重症熱性血小板減少症候群(SFTS)の病原体であるSFTSウイルス(SFTSV)は, 主には患者の血液に存在しているが, 他にも尿, 便, 気道分泌物などの体液や排泄物からも検出される。SFTS患者には嘔吐や下痢のみならず出血症状をともなう場合もあることから, 患者を扱う医療従事者は病原体曝露による二次感染について特に留意する必要がある。

ヒト-ヒト感染の報告

SFTSの初報以降, 患者を発端者としたヒト-ヒト感染については, 中国と韓国から報告が相次いでいる。それらの報告によれば, 患者を直接ケアした家族や遺体に触れた納棺師などの感染においてはもっぱら血液や体液への接触が原因として挙げられている1)。一方, 医療従事者においては, 血液や体液への接触はもちろんであるが, 気管内挿管1), 心肺蘇生2-4), バッグ-マスク換気4), 中心静脈カテーテルの挿入3), 喀痰吸引3), 採血手技1), 死後の処置3)などの医療行為が感染機会として考えられ, ほとんどの場合で予防策が遵守されず個人防護具(PPE)の装着が不十分であった可能性が指摘されている。また, 発端患者にかかわった59人の医療従事者のうち17人が感染した集団感染事例の疫学的調査においては, 危険因子として, レジデント医師, 病院勤務期間が短い, といった因子も抽出されており4), 勤務習熟度は感染予防策の遵守に関連があるのかもしれない。

わが国のヒト-ヒト感染例

日本国内においても, 2023年4月に重症SFTS患者の診療にあたった20代の医師がSFTSを発症した事例が発生した。この事例報告では, 感染が成立した機会として, (1)手袋をせずサージカルマスクのみの装着で診察した, (2)サージカルマスク, 手袋, ガウンを装着したがフェイスシールドなしで死後の中心静脈カテーテル抜去と同部の縫合処置をした, の2点が挙げられているものの, この医師には血液や体液の直接曝露を受けた自覚はなかった5)

医療従事者を感染リスクからいかに守るか

血液や体液への曝露機会がないのに医療従事者への感染がみられた事例報告は他にもある。

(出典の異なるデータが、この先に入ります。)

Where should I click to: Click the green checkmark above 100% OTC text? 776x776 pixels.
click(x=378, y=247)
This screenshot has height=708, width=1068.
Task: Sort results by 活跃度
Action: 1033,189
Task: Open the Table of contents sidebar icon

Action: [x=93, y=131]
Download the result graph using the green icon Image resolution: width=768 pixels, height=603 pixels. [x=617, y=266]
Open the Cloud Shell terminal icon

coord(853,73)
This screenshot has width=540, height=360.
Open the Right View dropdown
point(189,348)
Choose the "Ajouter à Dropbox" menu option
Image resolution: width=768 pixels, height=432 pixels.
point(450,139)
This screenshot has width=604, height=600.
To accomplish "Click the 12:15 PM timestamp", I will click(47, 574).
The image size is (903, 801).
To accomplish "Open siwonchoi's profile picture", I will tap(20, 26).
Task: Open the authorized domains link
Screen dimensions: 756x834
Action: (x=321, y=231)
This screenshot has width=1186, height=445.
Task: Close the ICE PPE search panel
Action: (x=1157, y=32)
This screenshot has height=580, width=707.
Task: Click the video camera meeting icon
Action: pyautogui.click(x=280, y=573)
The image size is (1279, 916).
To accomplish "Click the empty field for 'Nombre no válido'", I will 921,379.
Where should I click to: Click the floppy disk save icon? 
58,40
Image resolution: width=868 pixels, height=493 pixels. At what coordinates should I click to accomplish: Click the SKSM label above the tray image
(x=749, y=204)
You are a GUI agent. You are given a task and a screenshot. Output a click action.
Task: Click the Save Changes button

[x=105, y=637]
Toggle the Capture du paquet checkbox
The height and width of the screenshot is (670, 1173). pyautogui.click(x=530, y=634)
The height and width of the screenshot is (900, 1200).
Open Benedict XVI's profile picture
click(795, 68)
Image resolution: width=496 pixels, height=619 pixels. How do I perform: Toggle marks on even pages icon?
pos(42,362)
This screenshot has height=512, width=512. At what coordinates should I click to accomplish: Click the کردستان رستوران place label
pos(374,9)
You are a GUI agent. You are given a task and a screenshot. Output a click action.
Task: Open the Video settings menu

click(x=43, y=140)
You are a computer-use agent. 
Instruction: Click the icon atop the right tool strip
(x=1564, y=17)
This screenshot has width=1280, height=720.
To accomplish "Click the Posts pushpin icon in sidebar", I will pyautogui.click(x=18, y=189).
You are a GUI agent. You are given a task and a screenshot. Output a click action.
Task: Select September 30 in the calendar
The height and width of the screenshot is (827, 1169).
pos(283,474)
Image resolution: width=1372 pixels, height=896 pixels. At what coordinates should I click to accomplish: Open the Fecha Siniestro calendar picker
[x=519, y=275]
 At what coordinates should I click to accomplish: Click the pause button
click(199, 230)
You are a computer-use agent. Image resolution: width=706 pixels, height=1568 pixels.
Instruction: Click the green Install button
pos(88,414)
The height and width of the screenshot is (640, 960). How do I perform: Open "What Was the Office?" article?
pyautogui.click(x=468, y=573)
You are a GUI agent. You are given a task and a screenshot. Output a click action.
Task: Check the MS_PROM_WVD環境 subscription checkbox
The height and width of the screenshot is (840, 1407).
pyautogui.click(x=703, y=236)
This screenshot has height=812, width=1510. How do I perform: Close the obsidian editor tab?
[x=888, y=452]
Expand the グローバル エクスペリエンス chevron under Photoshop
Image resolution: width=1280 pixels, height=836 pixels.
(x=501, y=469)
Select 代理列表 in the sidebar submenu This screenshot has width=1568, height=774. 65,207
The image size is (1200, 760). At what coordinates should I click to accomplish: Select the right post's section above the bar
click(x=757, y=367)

中国で発生した7人の集団感染事例においては, 5人の患者家族には血液曝露があったものの, 患者を診療した2人の医師と看護師には明らかな血液曝露は確認できなかった6)。わが国のSFTS診療の手引き7)に記載されるように, SFTSVのヒト-ヒト感染は基本的には接触感染であり, 患者のケアには接触予防策を講じることが原則である。さらに安全性を担保するためには, 結膜の防護不全が感染リスクとなる懸念があるので, 眼部の防護はより積極的に実施するほうが良い。また, 心肺蘇生や気管挿管など, エアロゾルが発生し得る場面ではPPEを強化すべきである。

院内感染防止対策の実際

山口県立総合医療センターにおけるSFTS患者の取り扱いを紹介する。臨床症候や検査所見からSFTSを疑った時点で, 医療従事者にSFTSの疑いであることを周知して, 入院前より標準予防策に加えて接触予防策を徹底する。入院は, 患者間の接触や, 環境や医療従事者を介した間接接触による同室者への感染を避けるために個室管理とし, 使用する器具(体温計, 血圧計, 抑制帯など)は個人専用としている。器具や環境備品などは0.1%次亜塩素酸ナトリウム液で清拭したのちにエタノールで拭いている。患者ケアや汚物処理時には, サージカルマスク, 手袋, エプロンの使用に加えて, 血液や体液の飛散による眼粘膜からの感染も予防するためアイガードも常時装着している。患者が使用した尿器や便器は0.5%次亜塩素酸ナトリウム液に1時間浸漬消毒している。空気感染は想定していないので陰圧管理はしないが, 激しい嘔吐や下痢への対応, 気管挿管や心肺蘇生術に際しては, N95マスクの着用を義務付けている。二次感染のリスクをできるだけ最小化するため, こうした患者ケアは清掃や食事の準備・介助も含めて看護師が担当することとしている。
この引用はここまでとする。